"Zdaję sobie sprawę, że GUS może skorygować dane o PKB za I kw. 2009 r., ale nie zepchnie wyniku poniżej zera. Recesji technicznej na razie więc w Polsce nie widać" - powiedział Filar w poniedziałkowym wywiadzie dla TVN CNBC Biznes.

Wynikać to może z tego, że przy nadal dobrej dynamice płac i umiarkowanie spadającym zatrudnianiu nadal sporo wydawaliśmy na konsumpcję. Zdaniem członka Rady, dużo także nadal wydajemy na inwestycje, choć to może być wynikiem kończenia rozpoczętych przedsięwzięć. Wszystko jednak wskazuje, że na przyszłość można patrzeć z optymizmem.

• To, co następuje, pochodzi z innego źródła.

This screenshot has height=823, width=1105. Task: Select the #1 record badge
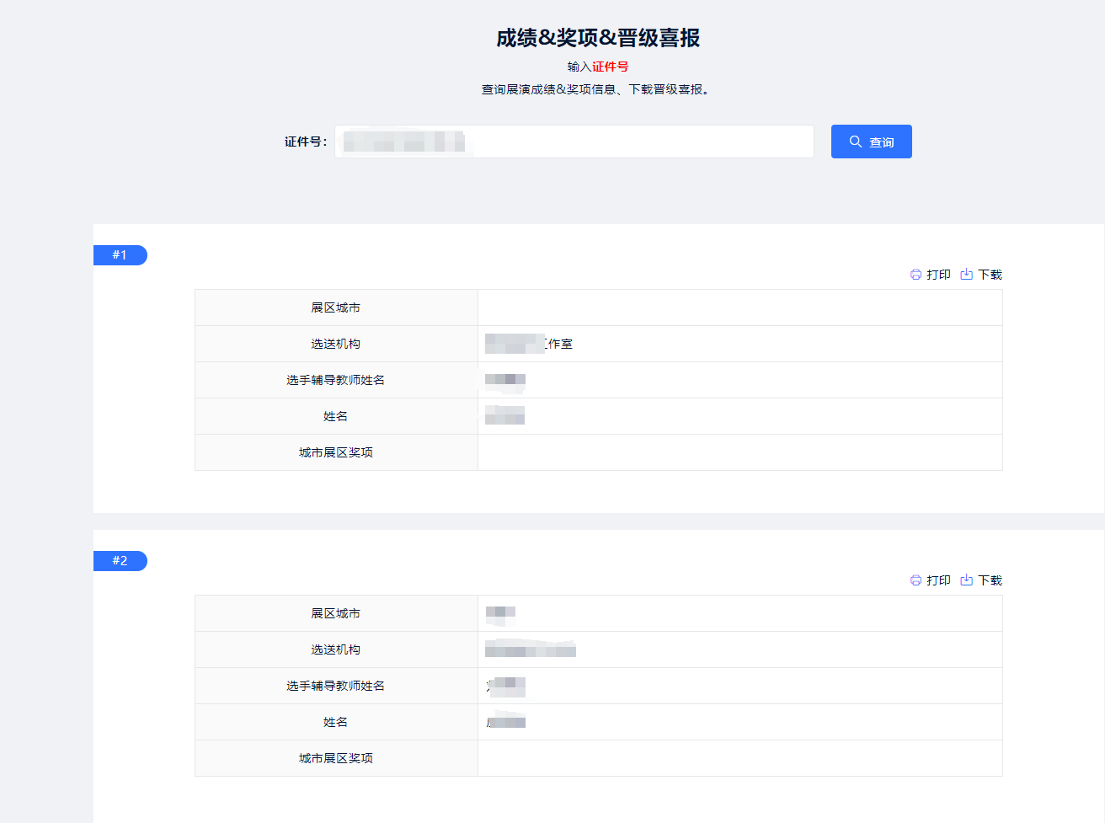[x=120, y=255]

"Obserwujemy jednak lekką poprawę wskaźników wyprzedzających koniunktury, co może sugerować dalszą poprawę. Szorujemy więc obecnie po dnie na które spadliśmy, ale było to miękkie lądowanie i teraz czeka nas lekkie odbicie" - powiedział Filar.

W całym 2009 r. wzrost będzie powyżej zera, także rok 2010 powinien być, w ocenie Filara, "rokiem wzrostowym".

W piątek Główny Urząd Statystyczny (GUS) podał, że PKB w I kw. 2009 r. wzrósł o 0,8% wobec 2,9-proc. wzrostu w IV kw. 2008 r. W ujęciu kwartalnym polska gospodarka urosła natomiast o 0,4%.